== Entries supplied ==

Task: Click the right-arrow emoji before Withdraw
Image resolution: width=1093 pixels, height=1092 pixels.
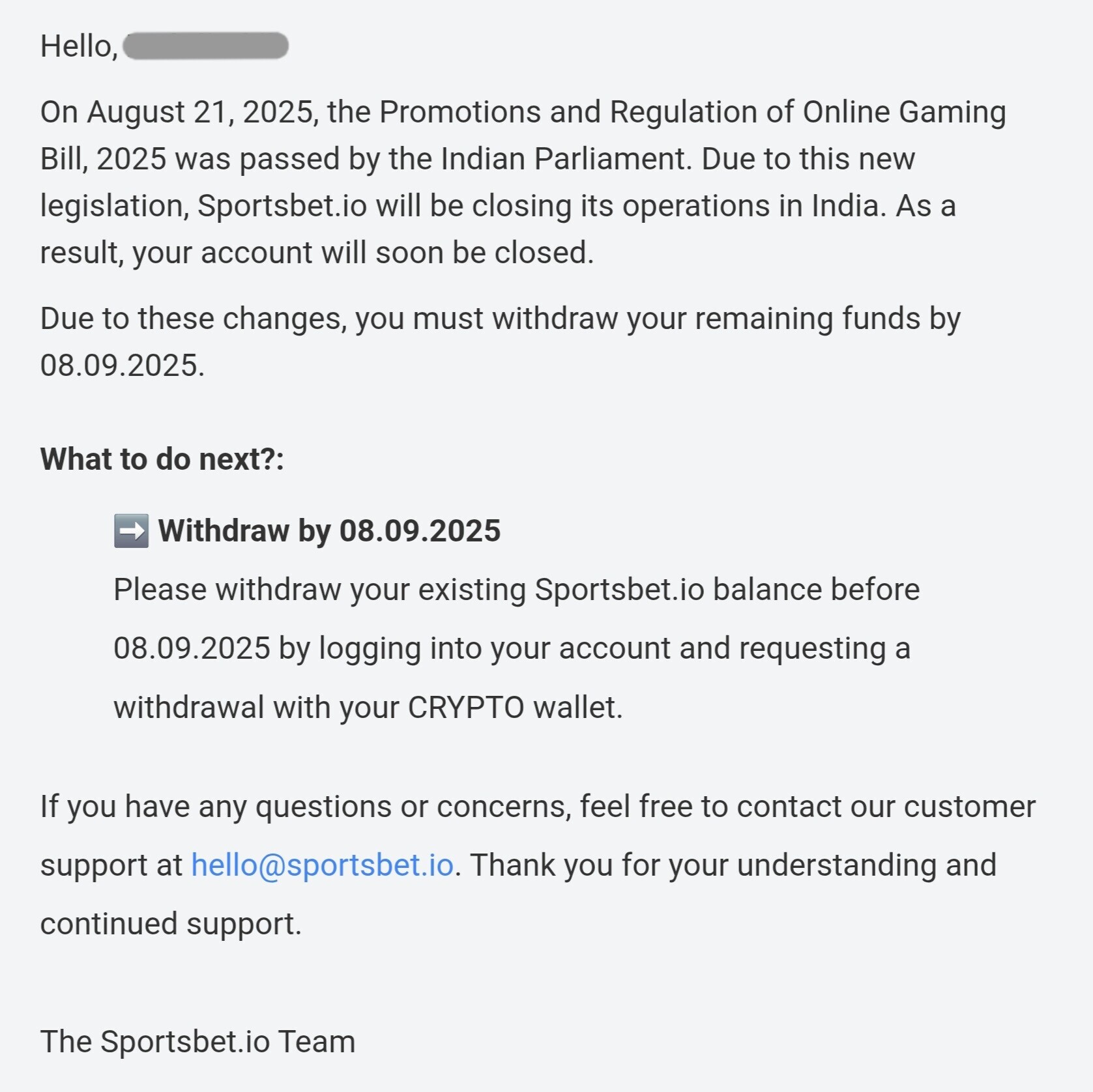Action: pos(131,530)
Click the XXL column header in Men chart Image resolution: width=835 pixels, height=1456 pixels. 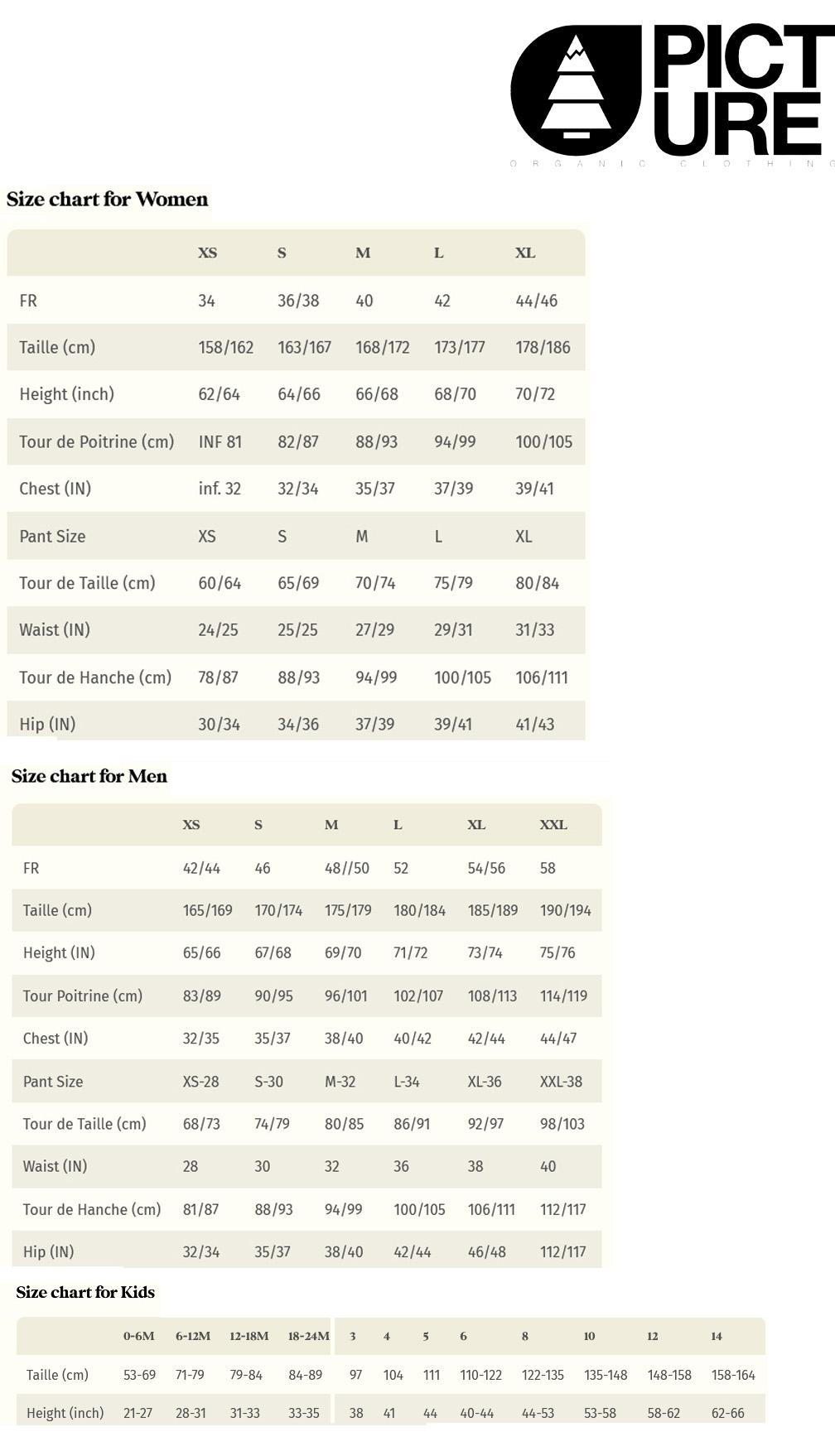553,825
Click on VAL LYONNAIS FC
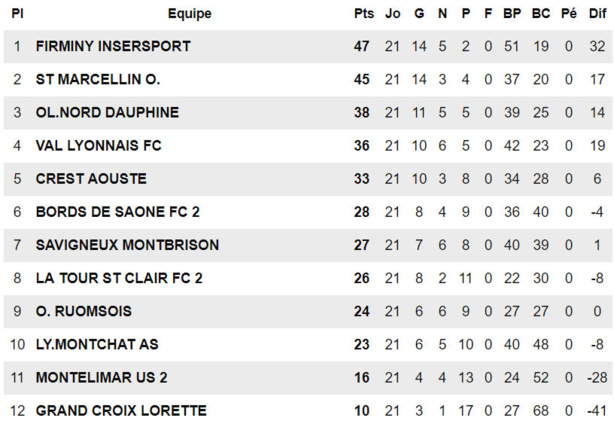Image resolution: width=614 pixels, height=430 pixels. pos(98,145)
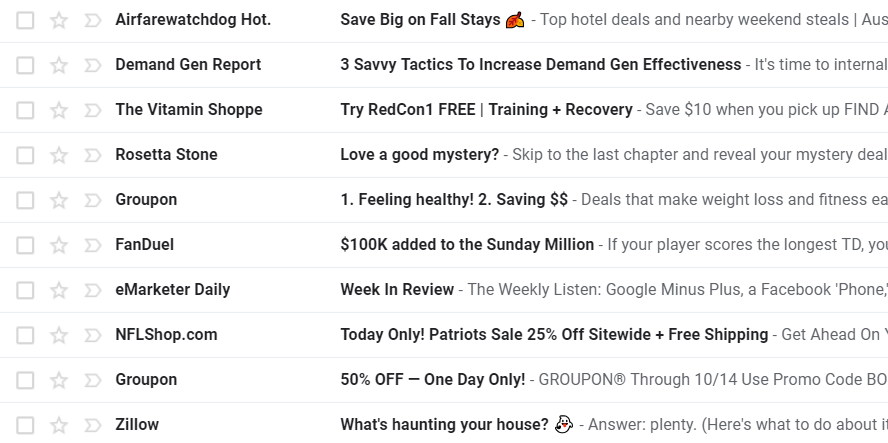Open the '$100K added to the Sunday Million' email

[467, 245]
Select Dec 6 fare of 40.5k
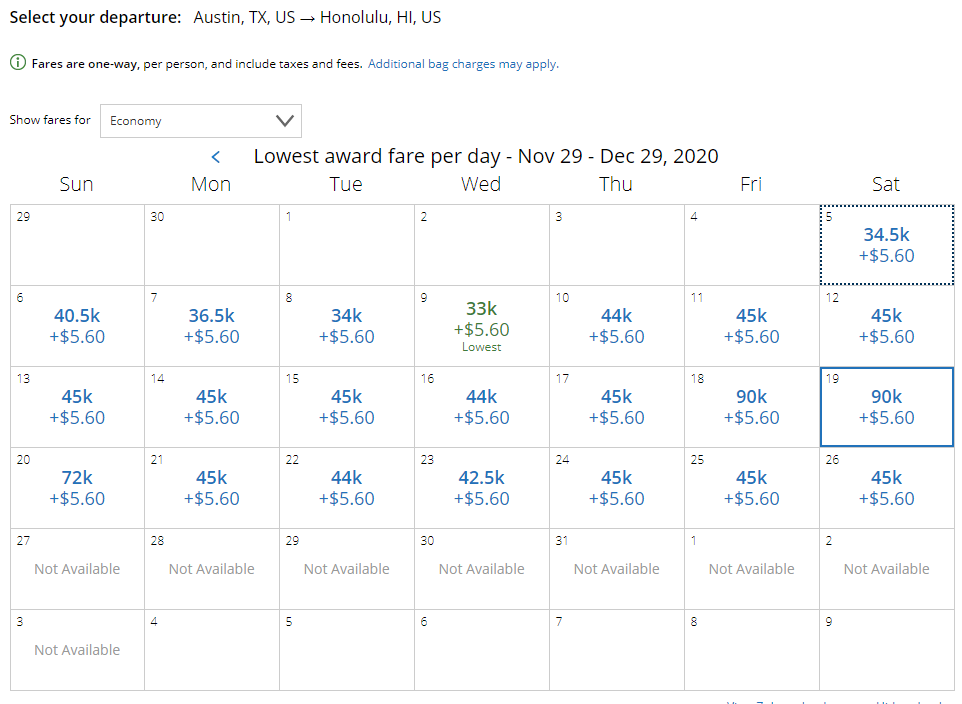962x704 pixels. tap(77, 326)
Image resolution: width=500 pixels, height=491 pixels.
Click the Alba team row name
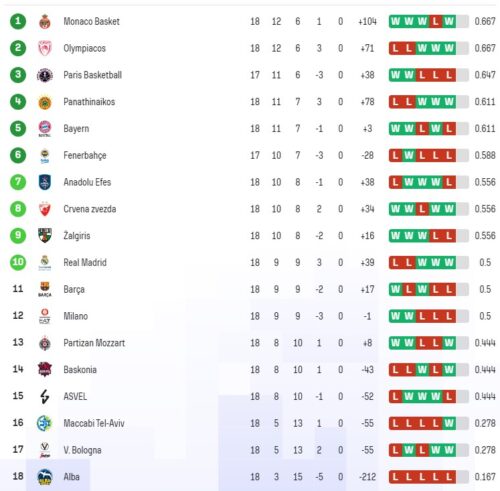72,477
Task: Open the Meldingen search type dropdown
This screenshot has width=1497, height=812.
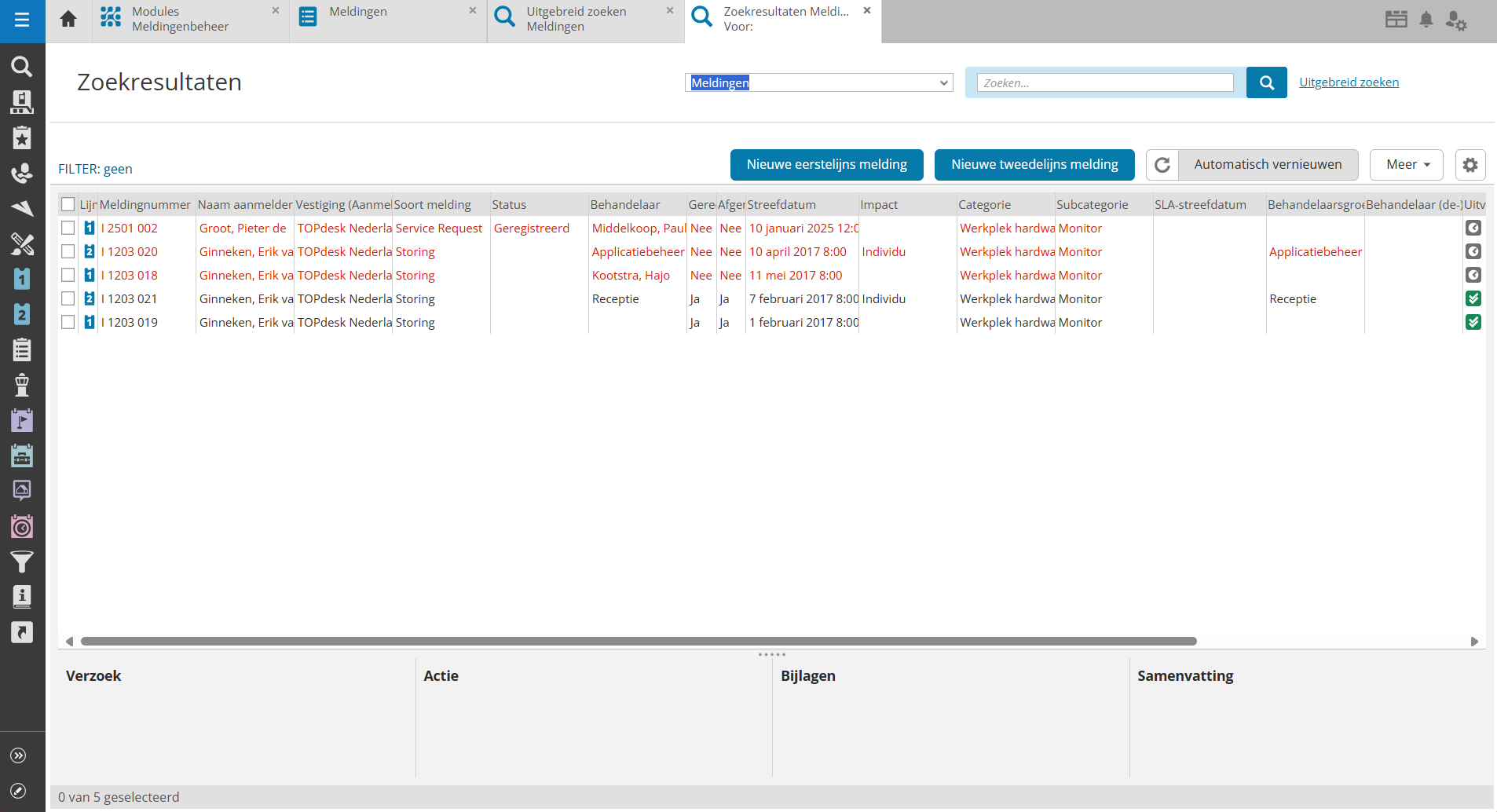Action: [x=818, y=82]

===

From the line containing "Click the Alba team row name" through the last line of the data above, write out every line word for word, and nothing else. Do not include the pictures.

Click the Alba team row name
72,477
Task: Open the Meldingen search type dropdown
This screenshot has width=1497, height=812.
Action: [x=818, y=82]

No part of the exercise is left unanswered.